In somewhat gentler terms, Mr. Trump told Mr. Abe that the United States was seeking a new kind of trade relationship. Though he praised the Japanese economy, the president added, “I don’t know if it’s as good as ours. I think not, O.K.?” he said, shooting Mr. Abe a gimlet-eyed glance. “And we’re going to try to keep it that way, and you’ll be second.”
Still, Mr. Trump also showed a keen appreciation of the domestic politics of his host. At Mr. Abe’s behest, the president met with the families of Japanese people kidnapped by North Korea, an issue that has deep political resonance among Japanese.
At the news conference, Mr. Trump likened the plight of these families to that of the family of Otto Warmbier, the American college student who was imprisoned in North Korea for 17 months and died a few days after being returned to the United States in a coma-like state.

Text and item location entries:
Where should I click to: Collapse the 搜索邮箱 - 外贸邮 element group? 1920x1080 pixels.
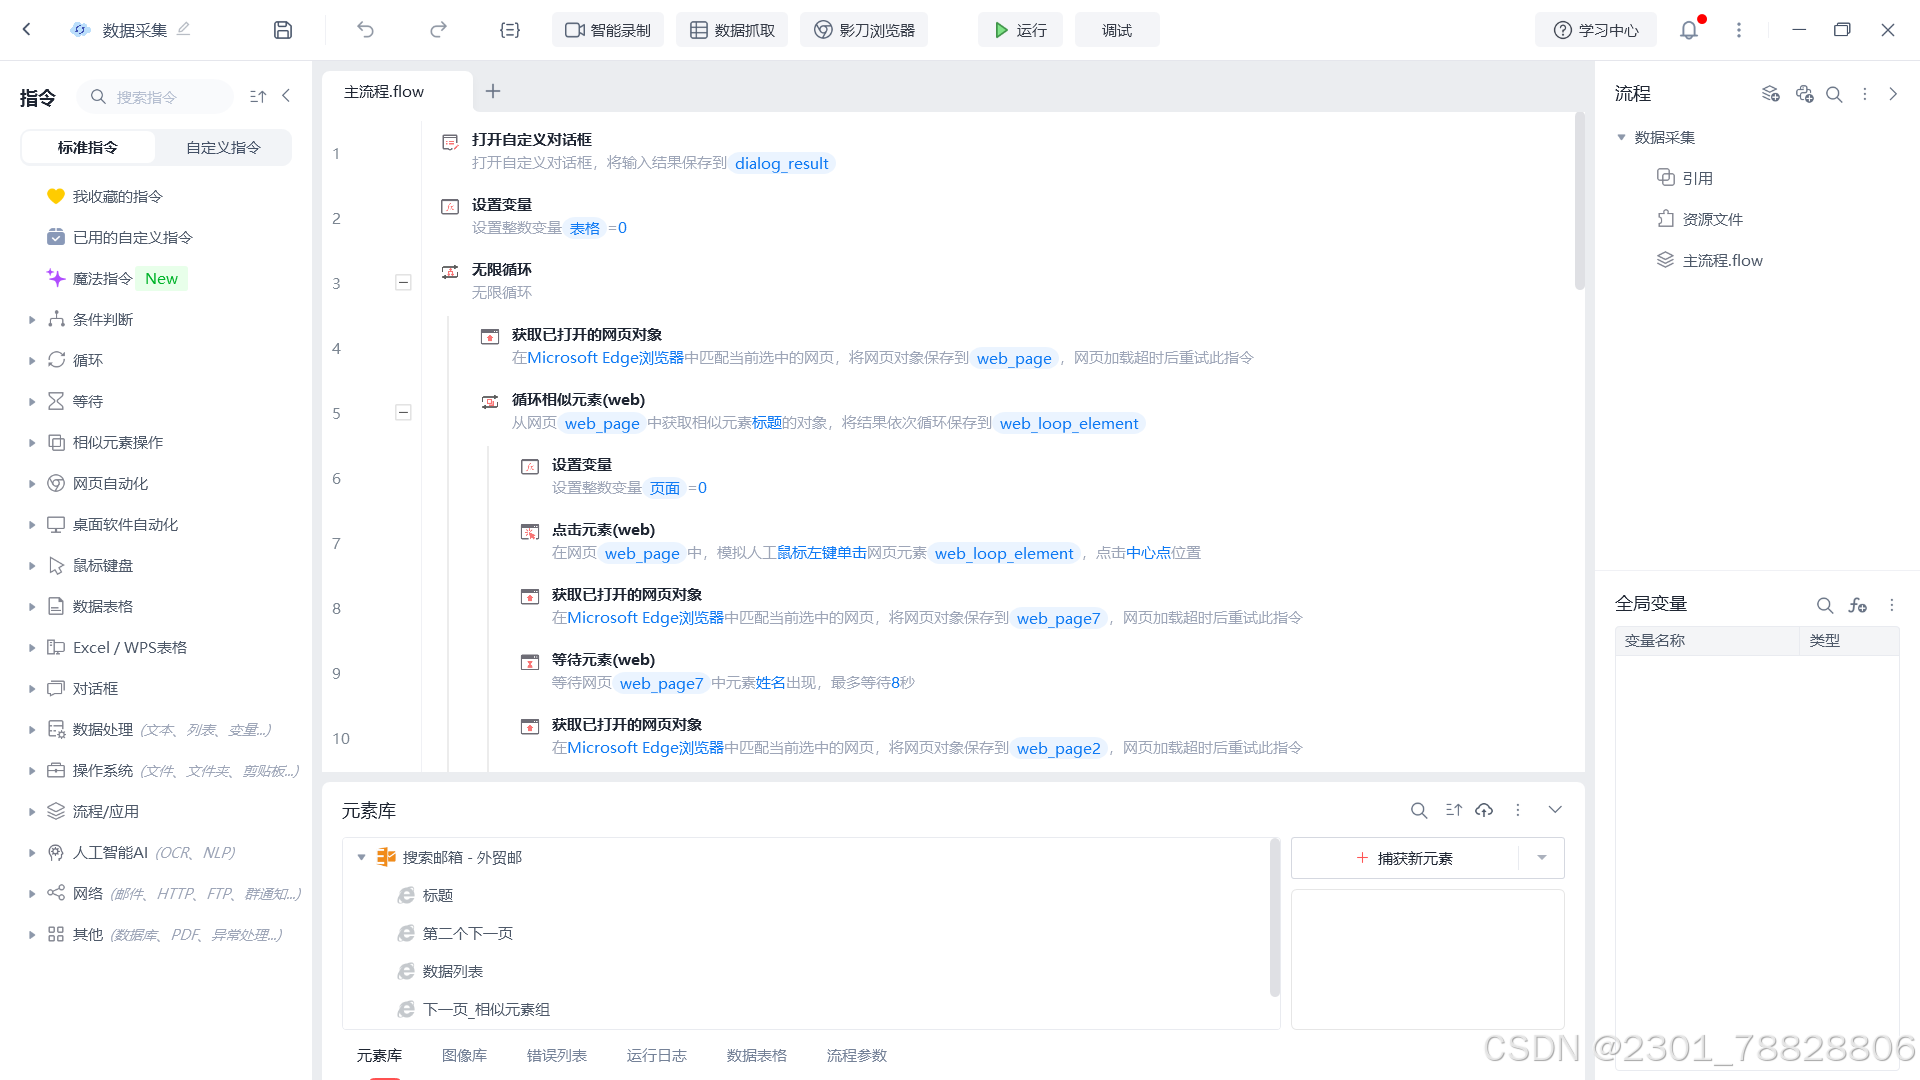coord(362,857)
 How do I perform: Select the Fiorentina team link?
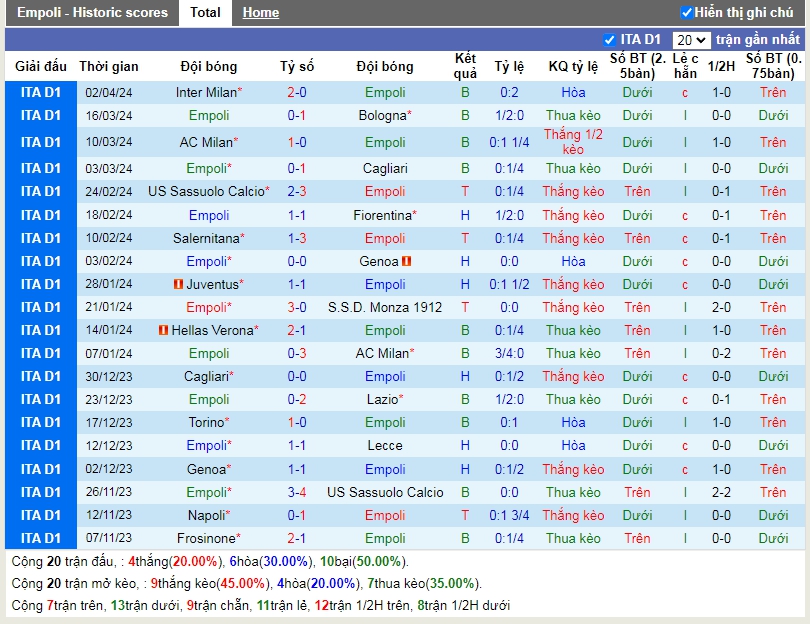[x=382, y=216]
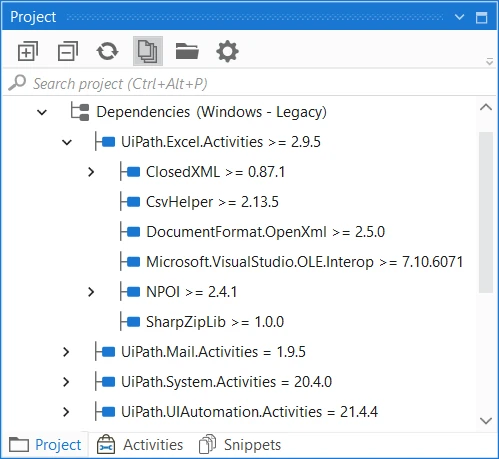Switch to the Snippets tab
This screenshot has height=459, width=499.
(x=240, y=445)
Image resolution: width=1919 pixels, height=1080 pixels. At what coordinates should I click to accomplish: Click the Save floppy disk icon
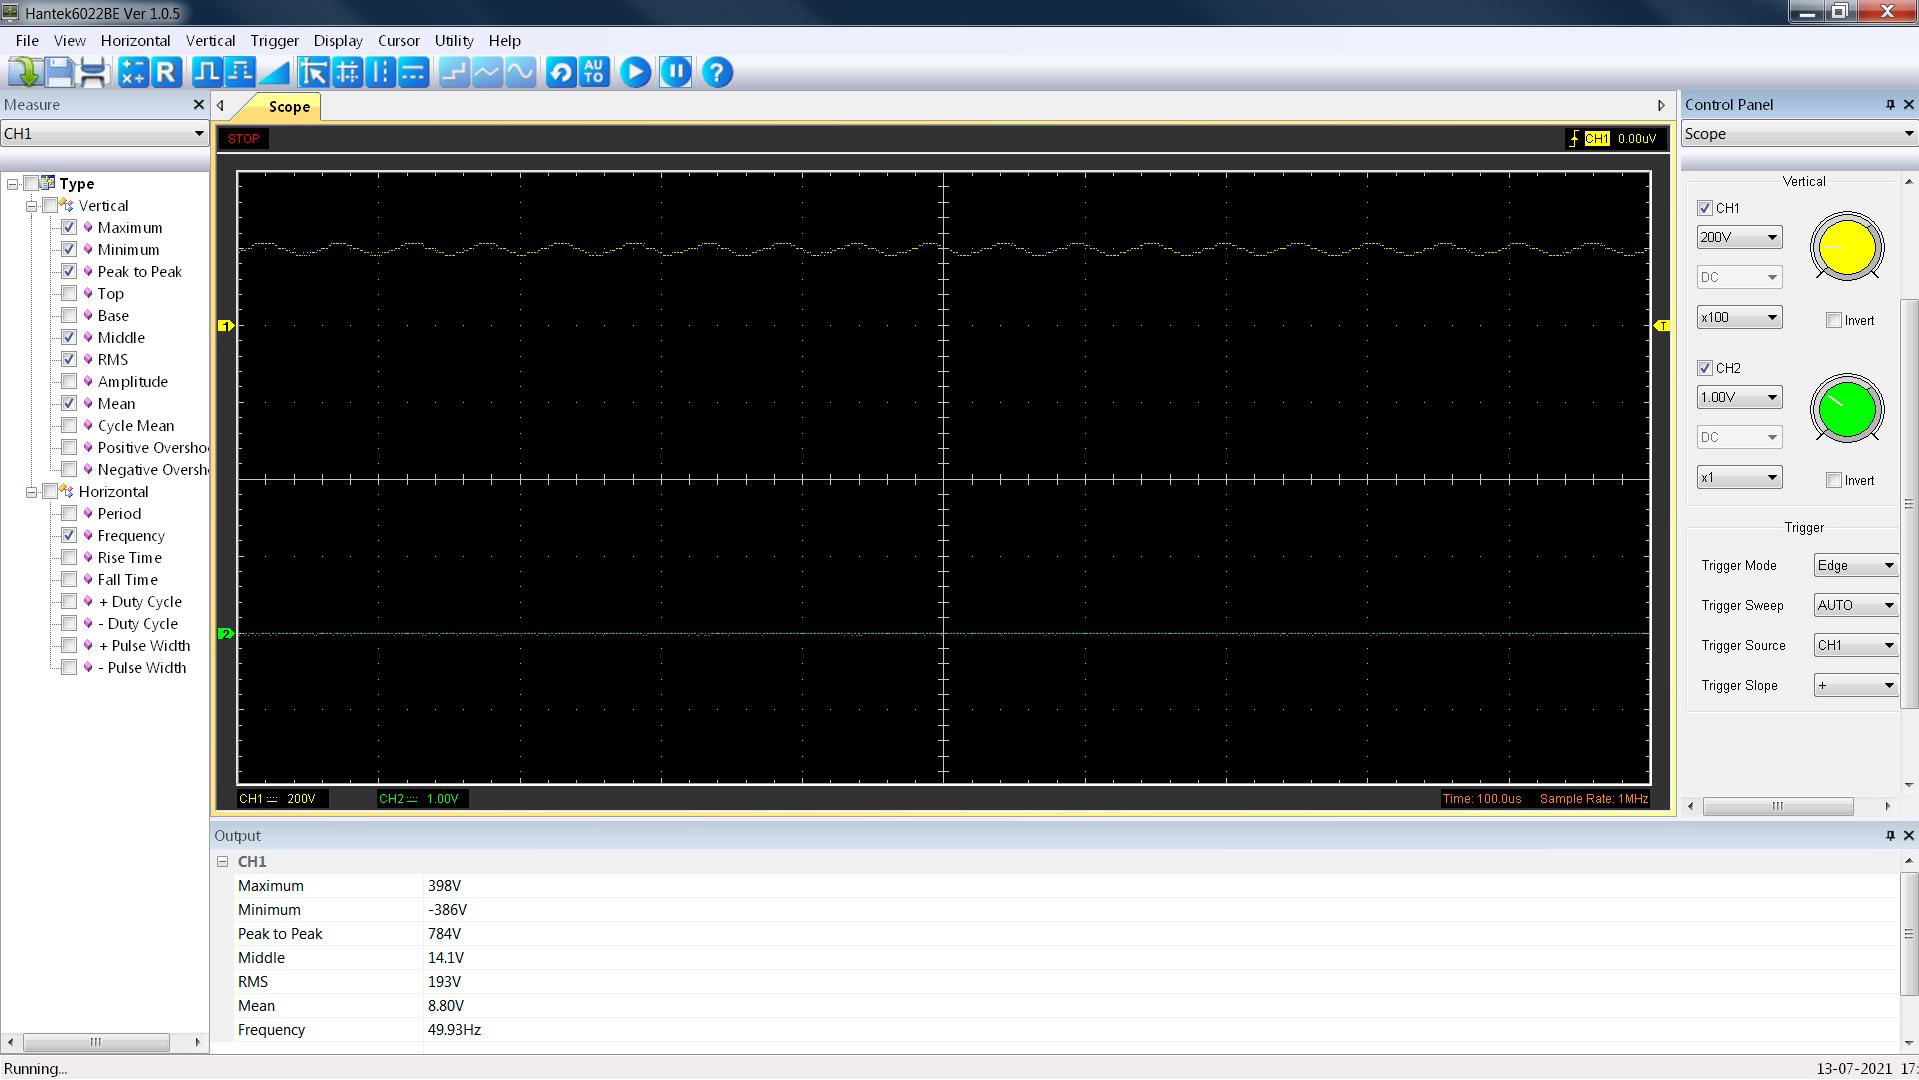[59, 72]
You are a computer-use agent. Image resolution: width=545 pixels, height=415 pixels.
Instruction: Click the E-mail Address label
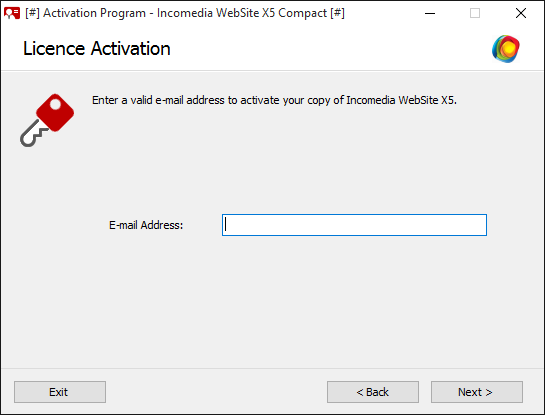point(146,225)
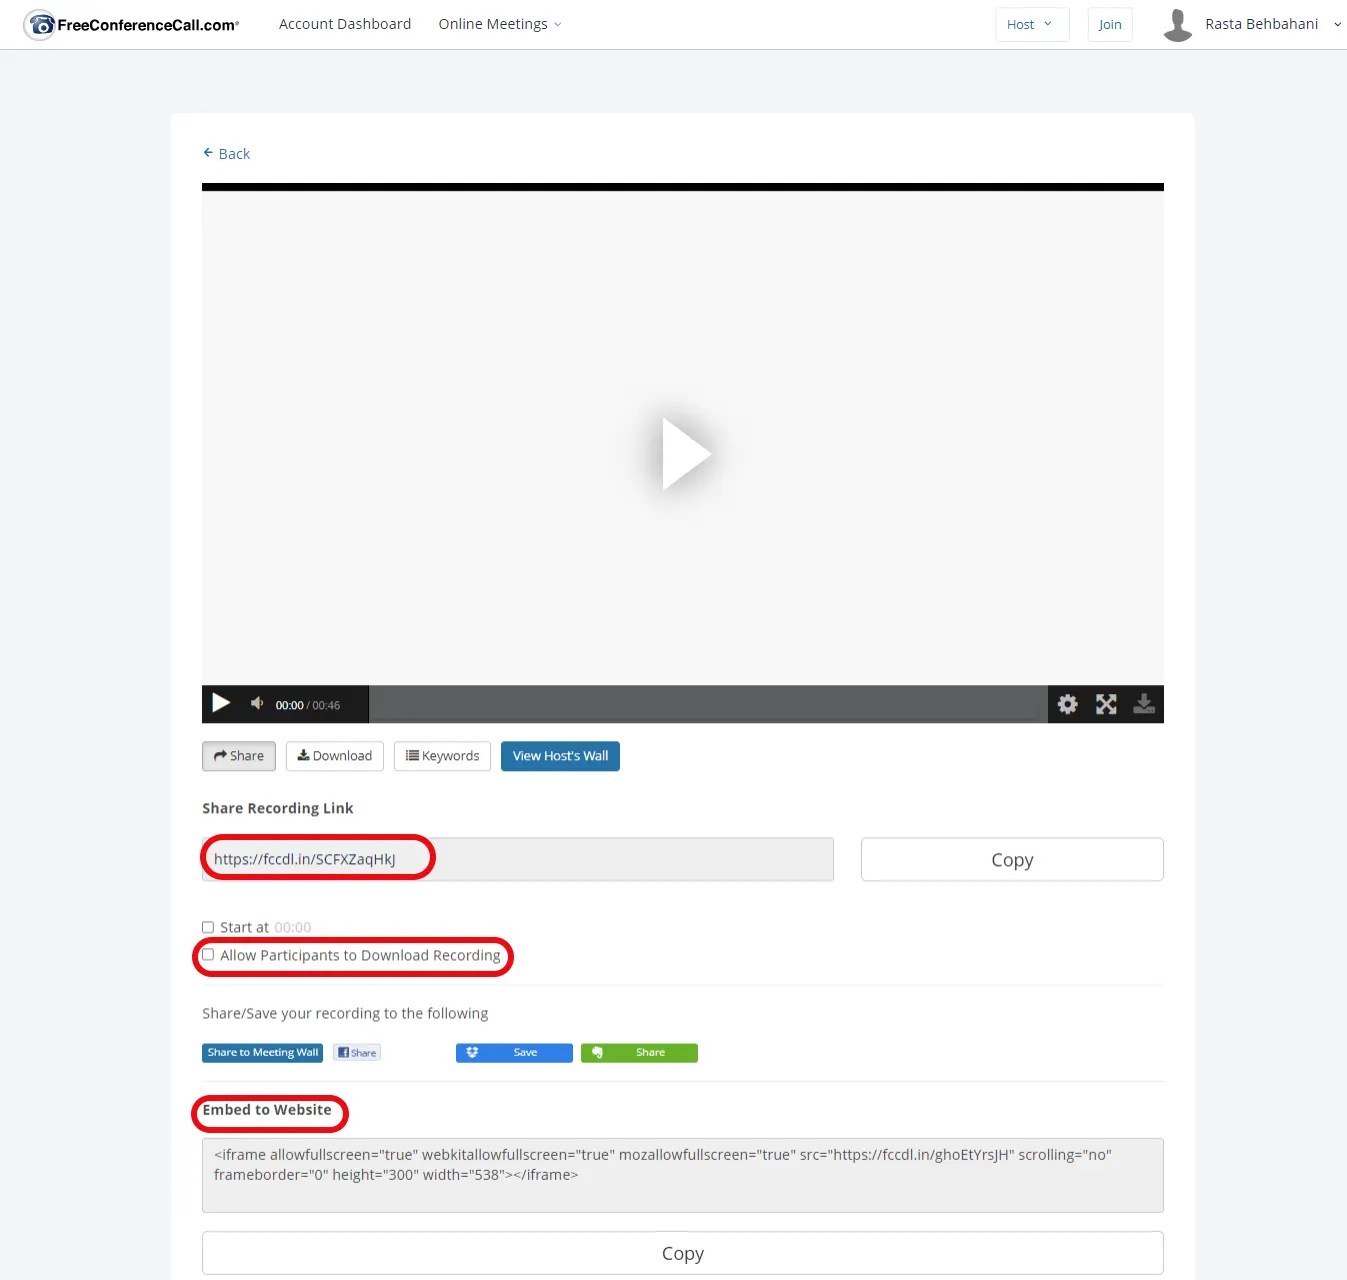
Task: Save the recording to Dropbox
Action: 513,1052
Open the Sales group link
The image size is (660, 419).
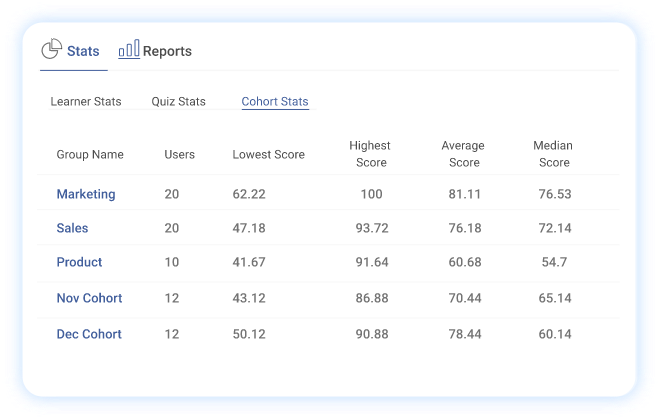point(72,228)
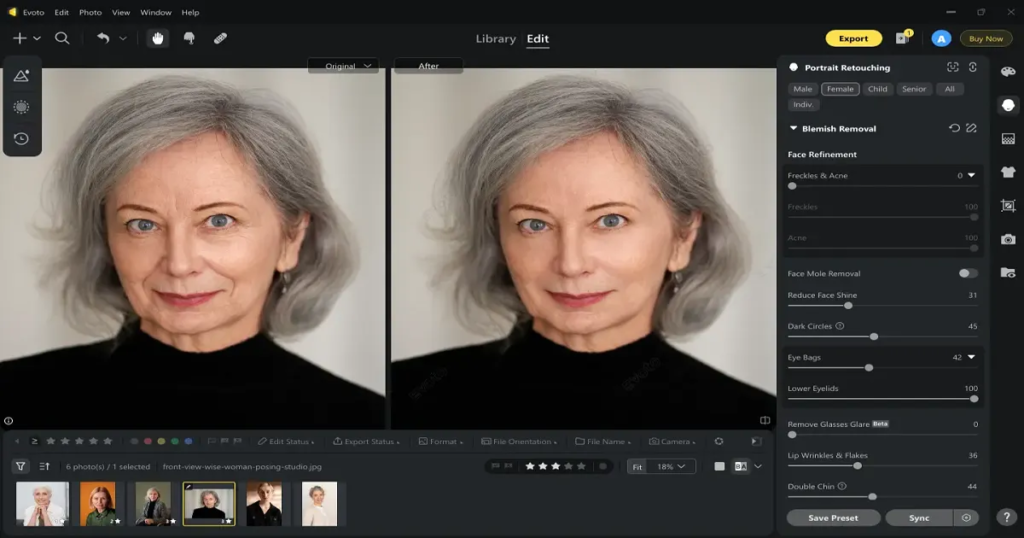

Work to do:
[1] Rewrite the paragraph of the Trump and Abe passage that begins "Still, Mr. Trump also showed" in a single shorter sentence that keeps its main facts.
[2] Duplicate the listing from the line with "Open the Sales group link" through the end of the listing, leaving out the pictures.

Task answers:
[1] At Mr. Abe's request, Mr. Trump met with families of Japanese people kidnapped by North Korea, showing an appreciation of Japan's domestic politics on an issue with deep political resonance there.

[2]
Open the Sales group link
The image size is (660, 419).
point(72,228)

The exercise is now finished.